After Al-Biruni, Persian scholars took his description and formed ever more fanciful versions of the beast, aided by the absence of first-hand knowledge and the difficulty of reading and interpreting old Arabic script. A decisive shift in description concerned the horn: where Al-Biruni had confined his description to a short, curved horn, later writers made it a long, straight horn, which was shifted in artists' representations from the animal's nose to its brow.

The Persian physician Zakariya al-Qazwini (Al-Qazwini, d. 1283) is one of the writers who at the end of the thirteenth century links the karkadann's horn with poison, in his Aja'ib al-Makhluqat. He lists a few beneficial effects: holding the horn opens up the bowels to relieve constipation, and it can cure epilepsy and lameness. Later authors had the horn perspire when poison is present, suggesting the horn is an antidote and connecting it to alicorn, though this connection is not made by all writers.

In the 14th century, Ibn Battuta, in his travelogue, calls the rhinoceros he saw in India a karkadann, and describes it as a ferocious beast, driving away from its territory animals as big as the elephant; this is the legend that is told in One Thousand and One Nights in the "Second Voyage of Sinbad the Sailor".

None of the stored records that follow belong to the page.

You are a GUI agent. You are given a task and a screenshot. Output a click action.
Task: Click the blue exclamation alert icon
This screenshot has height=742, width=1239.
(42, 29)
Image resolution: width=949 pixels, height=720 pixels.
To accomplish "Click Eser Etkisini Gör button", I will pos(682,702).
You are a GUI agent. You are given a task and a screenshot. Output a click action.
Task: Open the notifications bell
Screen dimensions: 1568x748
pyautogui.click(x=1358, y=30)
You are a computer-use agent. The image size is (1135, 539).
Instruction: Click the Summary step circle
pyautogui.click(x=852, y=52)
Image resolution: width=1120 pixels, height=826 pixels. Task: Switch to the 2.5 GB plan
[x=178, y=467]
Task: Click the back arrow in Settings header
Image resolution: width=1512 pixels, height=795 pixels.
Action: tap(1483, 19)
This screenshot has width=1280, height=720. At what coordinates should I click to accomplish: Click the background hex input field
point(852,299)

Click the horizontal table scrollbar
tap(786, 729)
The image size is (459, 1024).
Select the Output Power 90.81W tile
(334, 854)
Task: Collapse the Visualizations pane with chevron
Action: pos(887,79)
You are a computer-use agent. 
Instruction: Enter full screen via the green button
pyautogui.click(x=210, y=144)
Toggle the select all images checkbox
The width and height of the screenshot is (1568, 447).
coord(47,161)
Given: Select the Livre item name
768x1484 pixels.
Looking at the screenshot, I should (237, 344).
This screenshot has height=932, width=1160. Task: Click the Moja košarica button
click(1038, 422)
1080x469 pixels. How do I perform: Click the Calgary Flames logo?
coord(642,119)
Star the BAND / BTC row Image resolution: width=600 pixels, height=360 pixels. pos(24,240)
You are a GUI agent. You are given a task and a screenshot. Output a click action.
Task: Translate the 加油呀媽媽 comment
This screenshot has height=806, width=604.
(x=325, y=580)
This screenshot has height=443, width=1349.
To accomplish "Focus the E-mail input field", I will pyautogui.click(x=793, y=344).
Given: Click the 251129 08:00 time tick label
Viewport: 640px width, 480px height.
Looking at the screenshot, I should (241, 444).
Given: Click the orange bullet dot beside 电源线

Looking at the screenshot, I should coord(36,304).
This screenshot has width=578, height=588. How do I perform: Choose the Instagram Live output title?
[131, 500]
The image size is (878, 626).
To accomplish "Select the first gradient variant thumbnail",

The karkadann is referred to by Elmer Suhr as the "Persian version of the unicorn". The name appears also in medieval European bestiaries, such as those from Escorial and Paris, where the name karkadann appears in the captions of unicorn illustrations.

==Horn==
Al-Qazwini, one of the earliest authors to claim the horn is an antidote to poison, also notes that it is used in the manufacturing of knife handles. According to Chris Lavers, The Natural History of Unicorns, khutu, a somewhat enigmatic material possibly consisting of ivory or bone, had been ascribed alexipharmic properties. Both of these "enigmatic horns," Lavers argues, were used in making cutlery, and so became associated; this is how in the 13th century Al-Qazwini could consider karkadann horn as an antidote, and this is how the karkadann became associated with the unicorn.

==Name==
The name karkadann is a variation of the Kurdish name which means donkey with one horn [Kar kit Dan]. Persian kargadan, or Sanskrit kartajan, which is said to mean "lord of the desert". Fritz Hommel suspects that the word entered Semitic languages via Arabs from Abyssinia. Other spellings and pronunciations include karkaddan, kardunn, karkadan, and karkend.

It has been conjectured that the mythical karkadann may have an origin in an account from the Mahabharata.

The initial portion of Persian kargadan resembles the Sanskrit word "khaRga" for rhinoceros also meaning sword, where "R" represents a retroflex flap sound. The rhinoceros is "sword horned".

==The karkadann in modern scholarship and culture==

===Scholarship on the karkadann===
Much of the available material on the karkadann was collected by Richard Ettinghausen in his 1950 publication The Unicorn, a book highly praised and often referred to as a standard reference on the unicorn.

===Notable appearances and references===
The karkadann is the topic of a long poem by Tawfiq Sayigh (d. 1971), "A Few Questions I Pose to the Unicorn," which was hailed by Jabra Ibrahim Jabra as "the strangest and most remarkable poem in the Arabic language."

Modern Iraq still has a tradition of "tears of the karkadann," dumiu al-karkadan, which are reddish beads used in the Misbaha, the Muslim prayer beads (subuhat). The accompanying legend says that the rhinoceros spends days in the desert looking for water; when he does, he first weeps "out of fatigue and thirst-pain." These tears, as they fall into the water of the drinking hole, turn into beads.

Peter Beagle (author of The Last Unicorn) wrote a story, "My Son Heydari and the Karkadann," in The Overneath (c)2017.